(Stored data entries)
..........

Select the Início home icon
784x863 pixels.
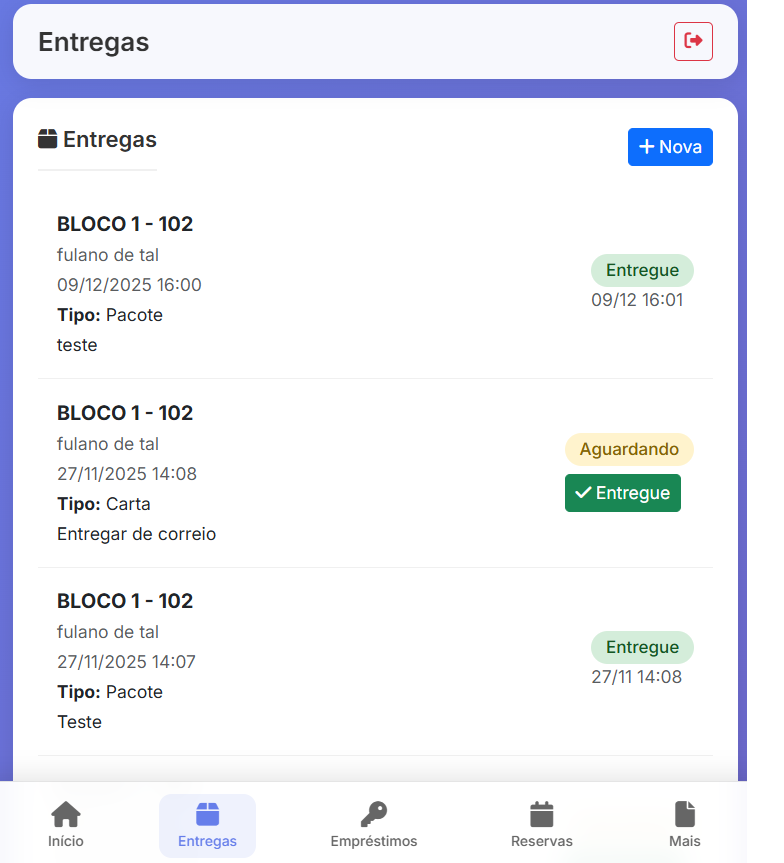click(65, 814)
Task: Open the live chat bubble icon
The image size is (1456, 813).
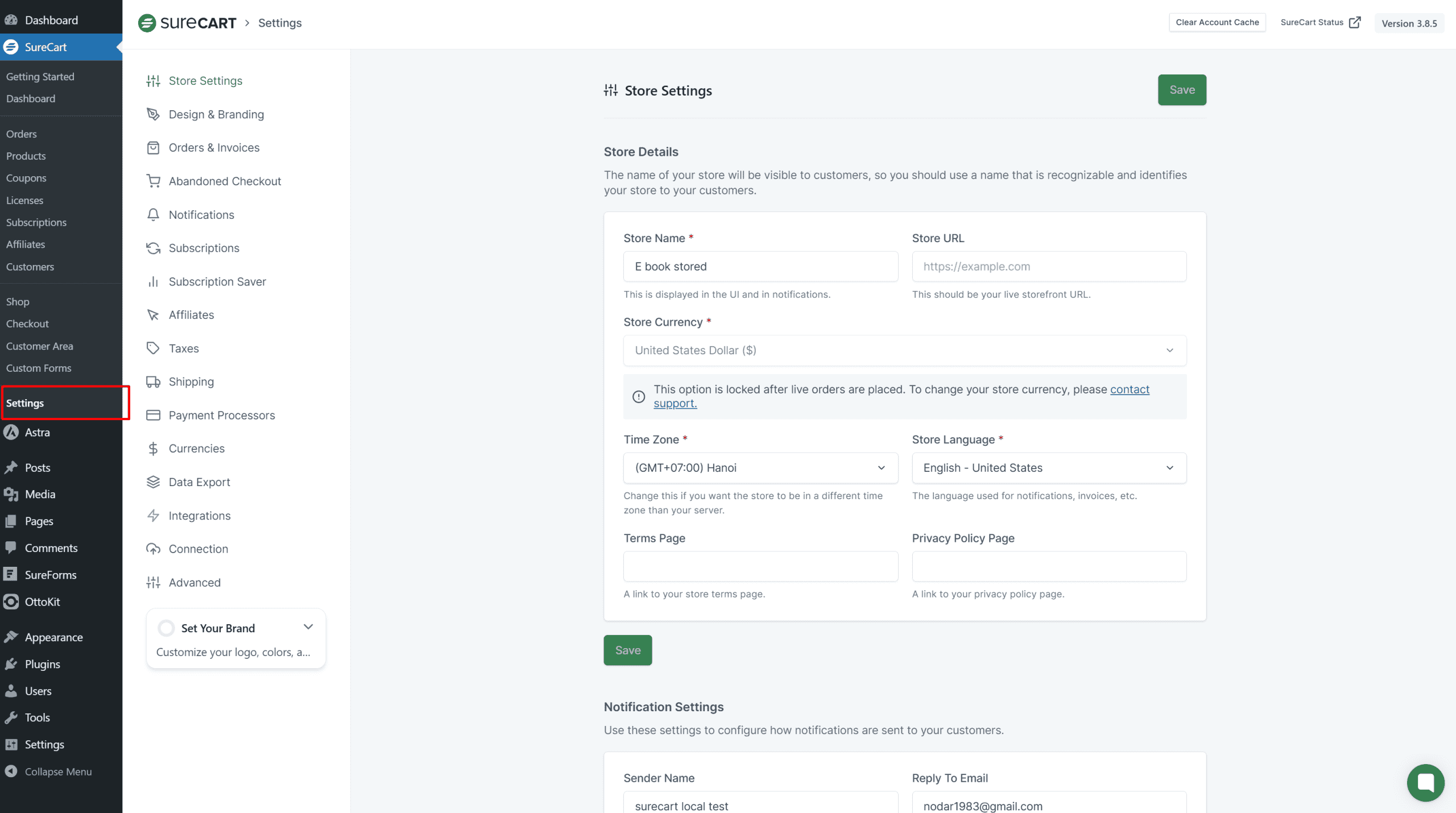Action: coord(1425,782)
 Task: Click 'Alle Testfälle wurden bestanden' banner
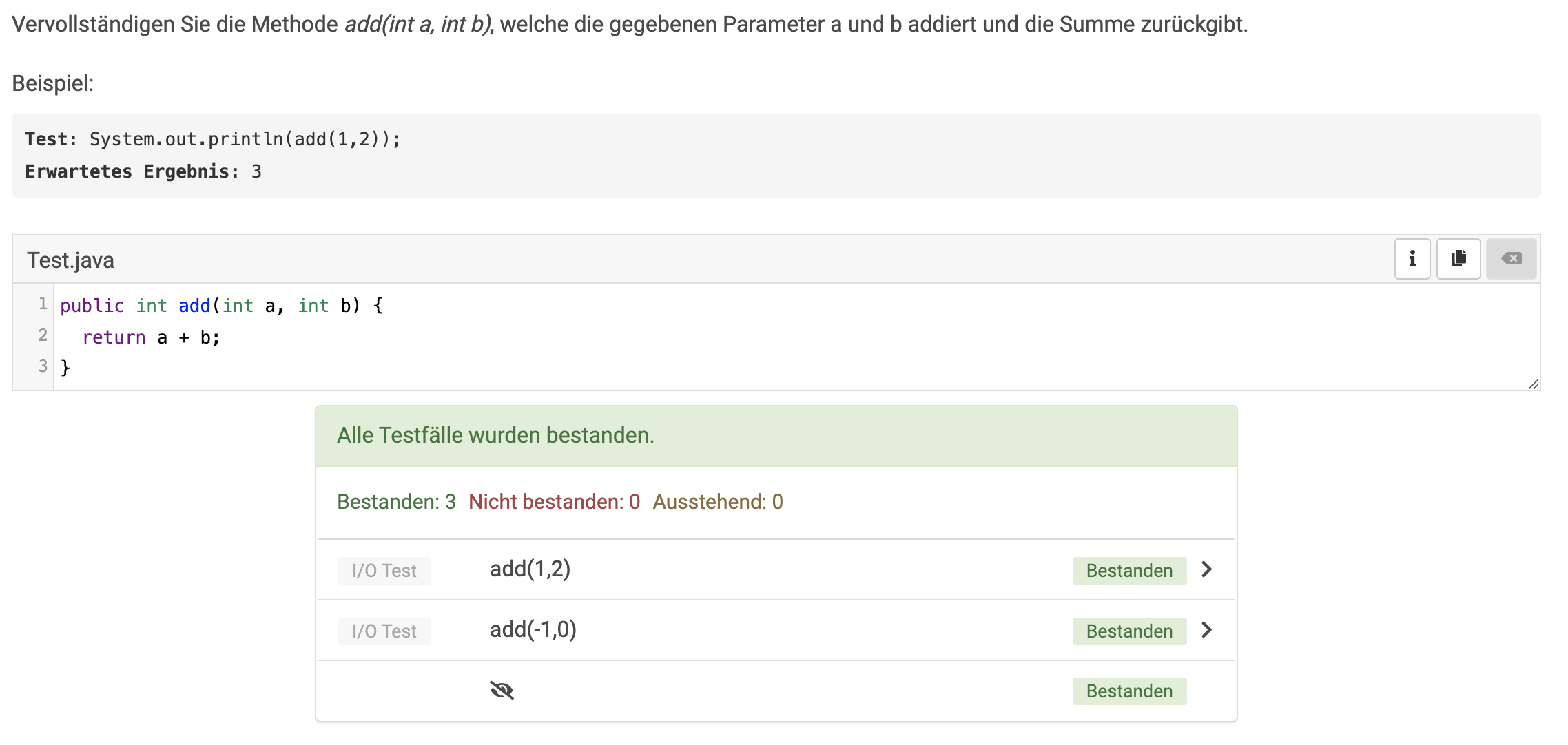coord(776,436)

..........

Set problem
Extract each line of the data above that contains the word "icon".

Correct result
Select the Início home icon
Task: Open the live chat bubble icon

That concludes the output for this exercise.